Here are excerpts from The Heart of Christianity: Re-discovering A Life of Faith (2003). He is discussing three affirmations that are central to Christian faith, those being "the reality of God, the centralty of Jesus, and the centrality of the Bible."

--"God is real. There is a 'More,' to use language I will also use in Chapter 4. . . ."

--"Christian faith means affirming . . . Jesus as the decisive disclosure of God and of what a life full of God looks like. It means affirming Jesus as the Word of God, the wisdom of God, the light of the world, the way, and more, all known in a person. . . . Affirming the centrality of Jesus for Christians need not lead to Christian exclusivism."

--Just as Jesus is for us the Word of God disclosed in a person, so the Bible is the Word of God disclosed in a book. Being Christian means a commitment to the Bible as our foundational document and identity document. The Bible is our story. It is to shape our vision of life---our vision of God, of ourselves, and of God's dream for the earth" (pp. 37-38).

Borg goes into depth on these three foundational aspects of Christianity. The following is under the sub-heading "Metaphor as Bridge":

A Metaphorical approach to the Bible has the potential to be a bridge between the earlier and emerging paradigms. In Christian history, the more-than-literal meaning of biblical texts has always been most important. Only in the last few centuries has their literal factuality been emphasized as crucial.

Moreover, much of conservative Christian preaching today emphasizes the more-then-literal, the more-than-historical meaning of biblical texts. From my recent experience, I provide two brief examples.

The first was in a Pentecostal church. The preacher's text was the story of Jesus healing a paralyzed man in the second chapter of Mark's gospel. The "punch line" of the text and his sermon was, "Jesus said to the paralytic, 'Rise, take up your bed and walk.'" The preacher told several brief and moving stories of people paralyzed, immobilized in their lives, by addictions of various kinds, by long-term unemployment and giving up on ever finding a job, by abuse the prevented intimate relationships, and so forth. And after each story, he paused dramatically and then said emphatically, "And to that person Jesus says, 'Rise, take up your bed and walk!'" It occurred to me that he was preaching the text as metaphor; that is, he was preaching the more-than-literal, the more-than-historical meaning of the text.

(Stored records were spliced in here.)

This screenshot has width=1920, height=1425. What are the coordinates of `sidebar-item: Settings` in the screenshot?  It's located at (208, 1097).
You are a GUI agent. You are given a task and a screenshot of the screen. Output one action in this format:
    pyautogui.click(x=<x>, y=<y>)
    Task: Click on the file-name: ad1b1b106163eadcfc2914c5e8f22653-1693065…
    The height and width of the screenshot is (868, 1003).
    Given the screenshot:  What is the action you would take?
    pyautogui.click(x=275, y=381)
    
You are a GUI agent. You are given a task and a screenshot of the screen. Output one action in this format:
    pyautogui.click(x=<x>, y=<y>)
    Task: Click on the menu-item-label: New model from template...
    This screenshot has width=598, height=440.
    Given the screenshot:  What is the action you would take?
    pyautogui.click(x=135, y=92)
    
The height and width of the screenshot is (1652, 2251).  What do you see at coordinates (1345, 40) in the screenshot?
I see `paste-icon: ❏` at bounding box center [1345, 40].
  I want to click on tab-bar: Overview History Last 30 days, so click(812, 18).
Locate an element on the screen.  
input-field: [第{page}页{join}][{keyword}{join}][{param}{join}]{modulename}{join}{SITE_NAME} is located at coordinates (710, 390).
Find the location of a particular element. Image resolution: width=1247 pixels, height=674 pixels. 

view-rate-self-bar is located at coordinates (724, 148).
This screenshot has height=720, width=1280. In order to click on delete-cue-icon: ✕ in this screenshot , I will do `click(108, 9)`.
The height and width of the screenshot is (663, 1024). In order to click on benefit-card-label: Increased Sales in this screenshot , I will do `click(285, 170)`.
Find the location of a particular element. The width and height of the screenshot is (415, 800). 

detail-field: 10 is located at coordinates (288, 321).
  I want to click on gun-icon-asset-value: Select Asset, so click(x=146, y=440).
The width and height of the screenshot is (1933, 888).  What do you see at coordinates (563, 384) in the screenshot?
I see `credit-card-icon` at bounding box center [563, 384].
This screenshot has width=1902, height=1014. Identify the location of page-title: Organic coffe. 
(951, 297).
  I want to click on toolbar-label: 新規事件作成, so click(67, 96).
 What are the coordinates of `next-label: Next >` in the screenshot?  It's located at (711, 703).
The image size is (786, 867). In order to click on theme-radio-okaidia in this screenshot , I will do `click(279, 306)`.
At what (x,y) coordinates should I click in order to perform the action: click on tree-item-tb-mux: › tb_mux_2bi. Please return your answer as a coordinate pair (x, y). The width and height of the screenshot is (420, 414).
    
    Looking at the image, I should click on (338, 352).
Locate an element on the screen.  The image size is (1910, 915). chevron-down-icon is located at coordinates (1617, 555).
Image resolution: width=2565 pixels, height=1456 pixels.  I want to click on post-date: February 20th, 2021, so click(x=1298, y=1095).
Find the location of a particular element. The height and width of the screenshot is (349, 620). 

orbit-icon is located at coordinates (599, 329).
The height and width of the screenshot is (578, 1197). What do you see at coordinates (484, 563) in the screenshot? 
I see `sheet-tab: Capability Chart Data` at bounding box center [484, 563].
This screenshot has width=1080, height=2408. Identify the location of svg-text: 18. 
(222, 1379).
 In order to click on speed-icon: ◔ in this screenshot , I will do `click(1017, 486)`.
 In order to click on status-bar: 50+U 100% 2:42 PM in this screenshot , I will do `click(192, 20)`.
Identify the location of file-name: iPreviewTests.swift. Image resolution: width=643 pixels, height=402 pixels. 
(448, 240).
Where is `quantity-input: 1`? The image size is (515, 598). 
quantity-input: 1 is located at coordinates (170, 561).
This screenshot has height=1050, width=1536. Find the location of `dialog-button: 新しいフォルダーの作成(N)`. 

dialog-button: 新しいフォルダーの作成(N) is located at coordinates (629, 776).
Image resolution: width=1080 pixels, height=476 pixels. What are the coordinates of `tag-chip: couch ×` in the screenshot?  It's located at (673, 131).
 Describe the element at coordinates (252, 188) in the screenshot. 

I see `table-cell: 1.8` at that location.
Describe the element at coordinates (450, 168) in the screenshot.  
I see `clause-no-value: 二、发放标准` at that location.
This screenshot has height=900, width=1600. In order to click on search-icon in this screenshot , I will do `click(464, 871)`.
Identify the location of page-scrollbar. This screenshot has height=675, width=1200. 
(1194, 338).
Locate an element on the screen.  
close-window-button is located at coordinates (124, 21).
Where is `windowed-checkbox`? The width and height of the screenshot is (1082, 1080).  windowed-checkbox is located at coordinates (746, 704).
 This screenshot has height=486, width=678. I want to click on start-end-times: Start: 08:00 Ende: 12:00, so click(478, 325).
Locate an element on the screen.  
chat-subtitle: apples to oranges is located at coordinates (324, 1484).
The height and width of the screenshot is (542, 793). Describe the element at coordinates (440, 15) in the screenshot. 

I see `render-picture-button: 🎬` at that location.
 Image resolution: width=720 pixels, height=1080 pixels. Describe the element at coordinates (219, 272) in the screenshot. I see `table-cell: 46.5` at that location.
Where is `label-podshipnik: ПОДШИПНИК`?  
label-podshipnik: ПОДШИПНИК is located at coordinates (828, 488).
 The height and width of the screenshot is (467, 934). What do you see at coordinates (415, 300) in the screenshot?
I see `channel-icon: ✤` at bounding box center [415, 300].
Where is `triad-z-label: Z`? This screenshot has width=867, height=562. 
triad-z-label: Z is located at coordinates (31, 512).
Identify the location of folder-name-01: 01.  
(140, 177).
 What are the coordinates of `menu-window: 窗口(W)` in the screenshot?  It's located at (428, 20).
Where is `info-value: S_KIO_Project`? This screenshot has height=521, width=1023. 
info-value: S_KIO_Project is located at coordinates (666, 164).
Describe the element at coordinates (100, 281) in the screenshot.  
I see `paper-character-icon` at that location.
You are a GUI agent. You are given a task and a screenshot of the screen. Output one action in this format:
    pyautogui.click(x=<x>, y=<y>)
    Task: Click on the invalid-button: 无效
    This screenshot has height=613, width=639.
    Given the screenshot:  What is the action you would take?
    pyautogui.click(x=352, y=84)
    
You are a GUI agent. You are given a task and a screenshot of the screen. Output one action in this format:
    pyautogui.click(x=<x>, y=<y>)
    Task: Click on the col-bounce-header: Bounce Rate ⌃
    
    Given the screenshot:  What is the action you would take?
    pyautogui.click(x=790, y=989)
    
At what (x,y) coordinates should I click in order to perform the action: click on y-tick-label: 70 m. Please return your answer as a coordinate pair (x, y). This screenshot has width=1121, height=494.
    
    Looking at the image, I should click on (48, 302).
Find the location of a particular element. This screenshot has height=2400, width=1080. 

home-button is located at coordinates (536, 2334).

The second was an Easter sermon in a conservative Baptist church. The pastor's sermon repeated one sentence over and over again, with great emphasis on the last four words: "They went to the tomb, but the tomb was empty!" In between the repetitions, he told stories of people who had encountered what felt like the "end" of their lives and hopes bitter disappointments, devastating griefs, tragic betrayals, children killed in accidents or imprisoned, financial catastrophes--the whole terrain of human trouble. And after each, often with his eyes getting big, his voice lowering to a hushed but loud whisper filled with amazement, he said, "And they went to the tomb---but the tomb was empty." His point was clear: what they had feared was the place of endings and death was the place of beginnings and new life. It was enormously effective (pp. 56-57).